I do not dispute the increasing gap over the last twenty years. I’m simply saying that there are good reasons for it and it will correct itself soon. I will also try to show why it looks worse than it really is because of what is being used as a comparative baseline.
In the beginning of the Industrial Revolution, the same increasing gap occurred, first in Western Europe and then in America. The new technology that revolved around the steam engine was developed and owned by a select few, who made out like bandits at first and then eventually saw their industry run past it’s patents, get copied by others
and then spread, beyond their direct control, to the mainstream.
In the meantime, only workers possessing the new skills could take advantage of the new technology and make a living out of it. Over a few decades, the dispossessed either were left behind completely or made out the best they could in what they were doing. The next generation grew up adjusting to the new world and closed this gap when
they entered the workforce, coming of age with the needed skills just when the technology was becoming the largest part of the economy. The rich became not as rich as the poor had more access to the new jobs, and the gap closed.
The same thing is happening now. The billionaires that led the way into the computer age have done their work, and there are others out there now, expanding the efforts of pioneers like Bill Gates and bringing what used to be the tools of the few and leaving it to anyone who can operate a personal computer.
As with the maturation of the Industrial Revolution, the rich will stop accumulating wealth as fast, and the new generations of workers will enter the labor force with a comfortability with the new jobs, just when they are expanding into almost every aspect of our lives. The entry level workers will make close the gap from the bottom up.
This is a cyclical process, and there isn’t much that government policy can do to change it, or change it’s speed.
The baseline that is beingused to show the increasing gap is deceptive. It is the state of average pay at the end of the post World War II expansion.
At the end of that war, almost half the economic activity on the entire planet took place within our borders. Our trade with the rest of the world as they rebuilt provided a basis for the United States expanding at an average rate of 7% a year for a quarter century, until it was cut off by the first OPEC oil embargo. We have only had
one year (1984) since that came even close to that.

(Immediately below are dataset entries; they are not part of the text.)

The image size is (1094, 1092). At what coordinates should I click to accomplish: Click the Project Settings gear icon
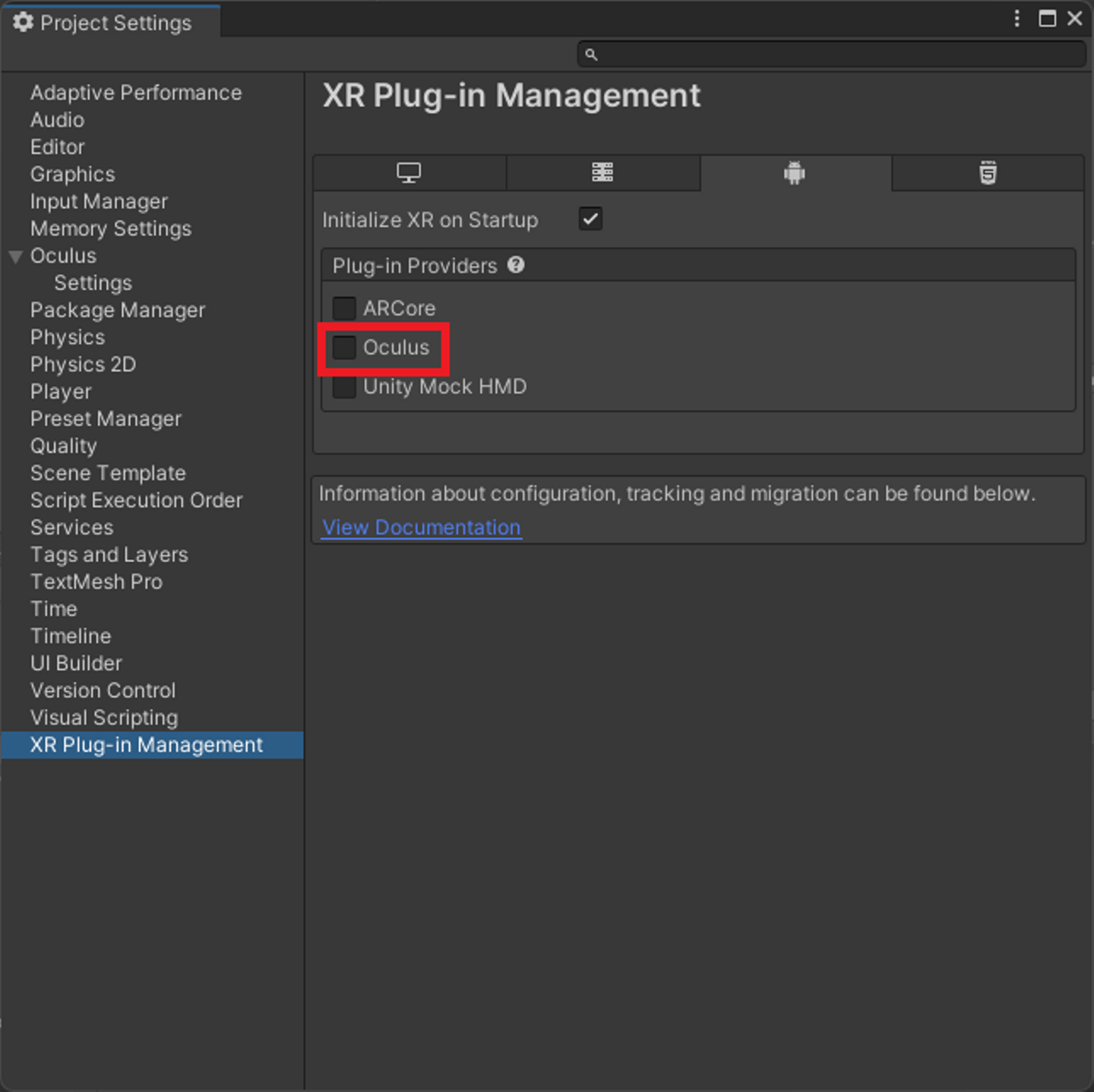click(x=24, y=22)
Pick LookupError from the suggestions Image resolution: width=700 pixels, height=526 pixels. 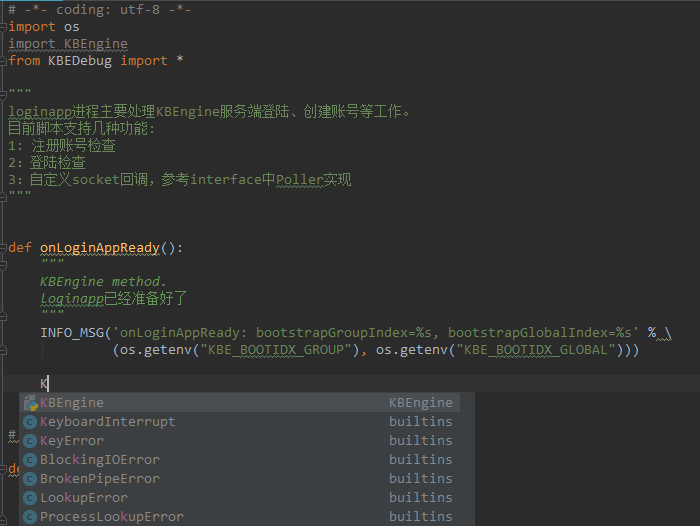84,498
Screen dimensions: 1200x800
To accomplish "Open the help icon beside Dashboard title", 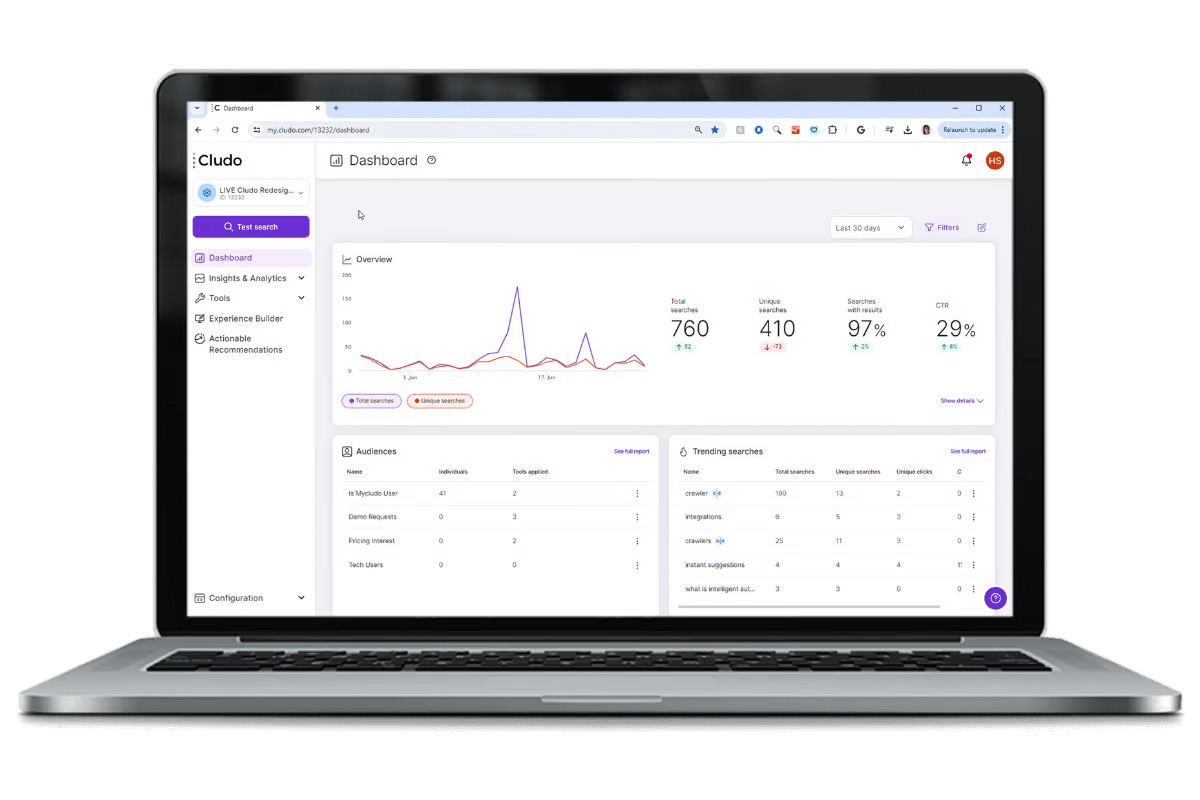I will pos(432,160).
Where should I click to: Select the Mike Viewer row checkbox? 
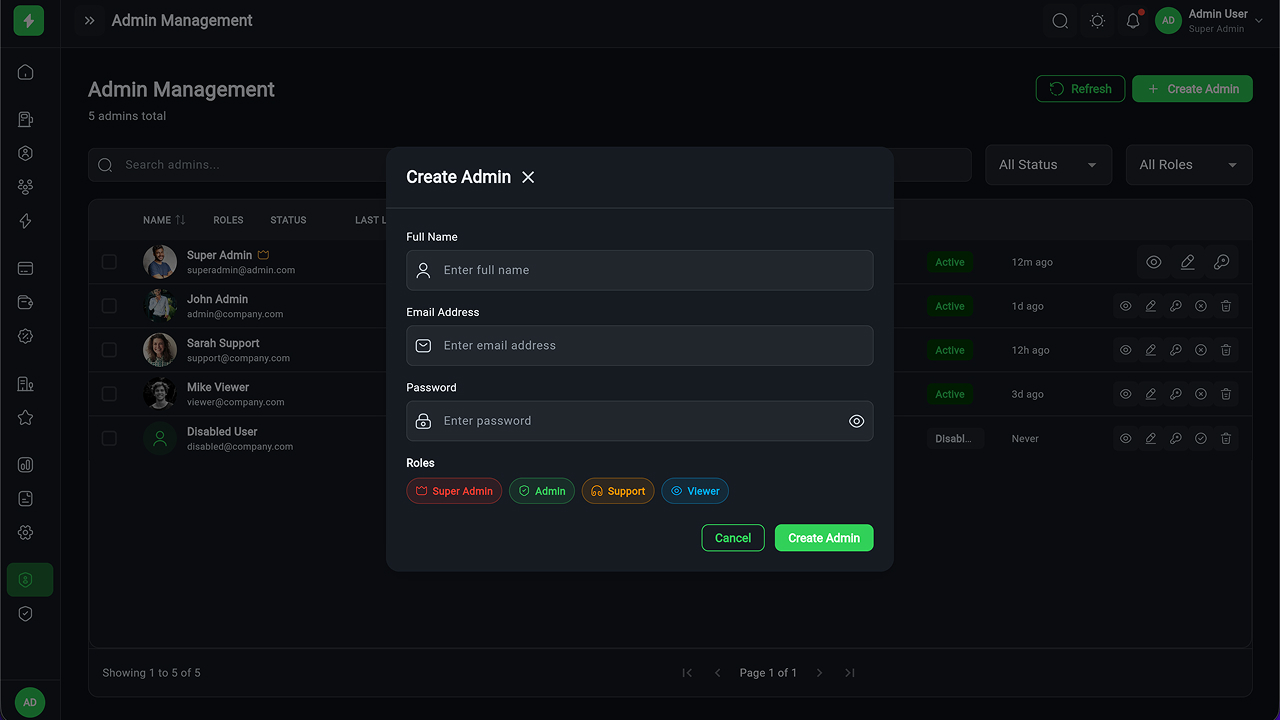click(109, 394)
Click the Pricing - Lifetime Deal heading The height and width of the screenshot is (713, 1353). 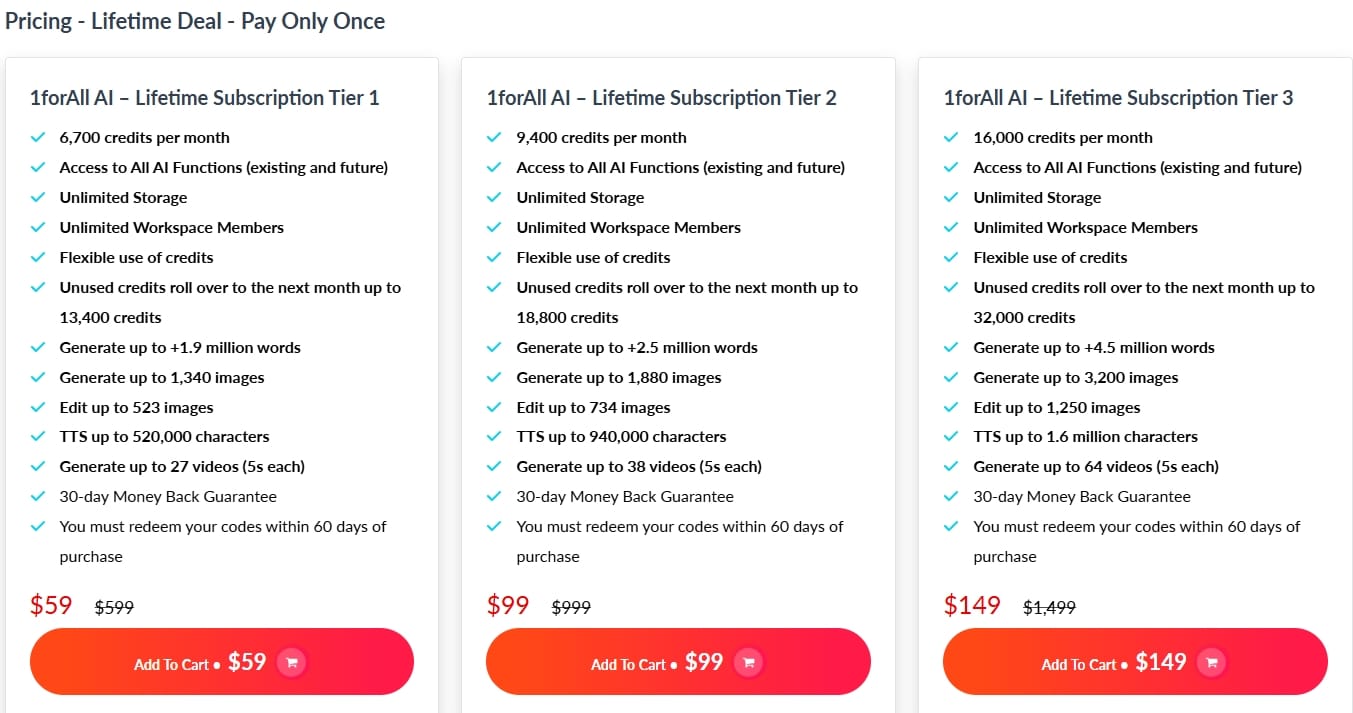coord(195,21)
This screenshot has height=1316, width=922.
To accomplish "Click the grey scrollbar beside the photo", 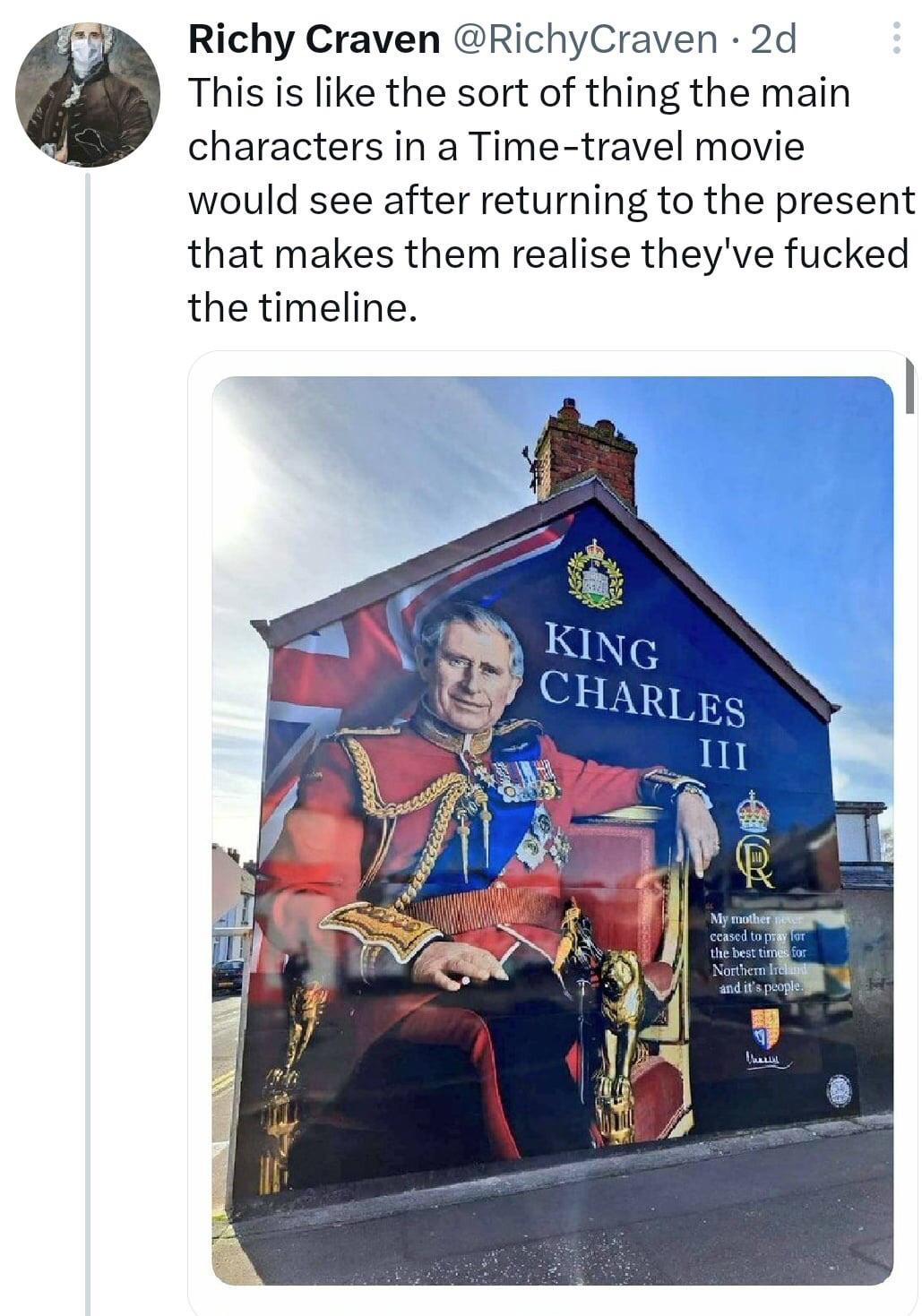I will pos(909,385).
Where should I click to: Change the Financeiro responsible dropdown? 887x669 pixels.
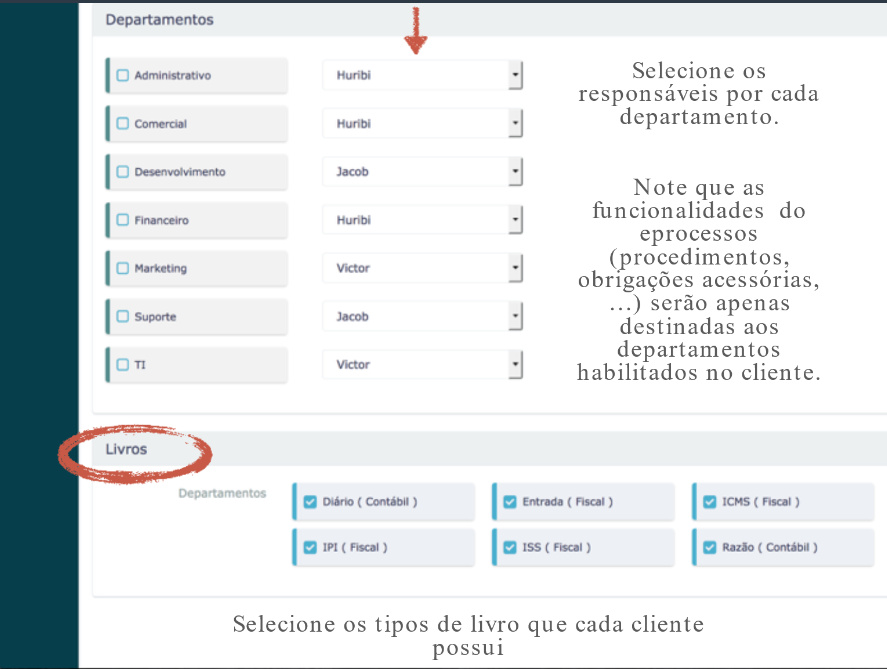pyautogui.click(x=422, y=220)
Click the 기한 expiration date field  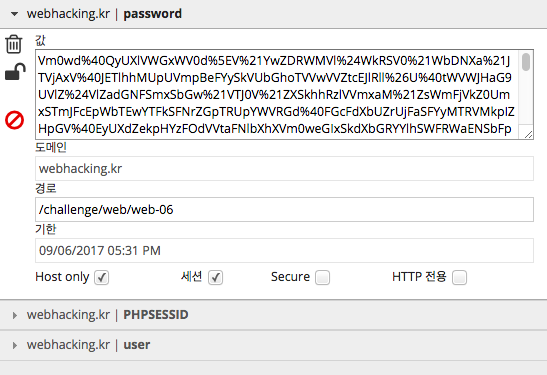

Because of this expansion, the career paths of the WWII veterans allowed generosity in pay increases that we have also not seen since then, at least not on a wide scale. That expansio came closer to creating a true middle class than anything the world has ever seen. Comparing our income gap now to that makes it look much worse than it
really is.
The gap that came with the new age of computers, along with it shrinking when that technology matures, is cyclical and expected. The expansion that started in 1945 was an aberration.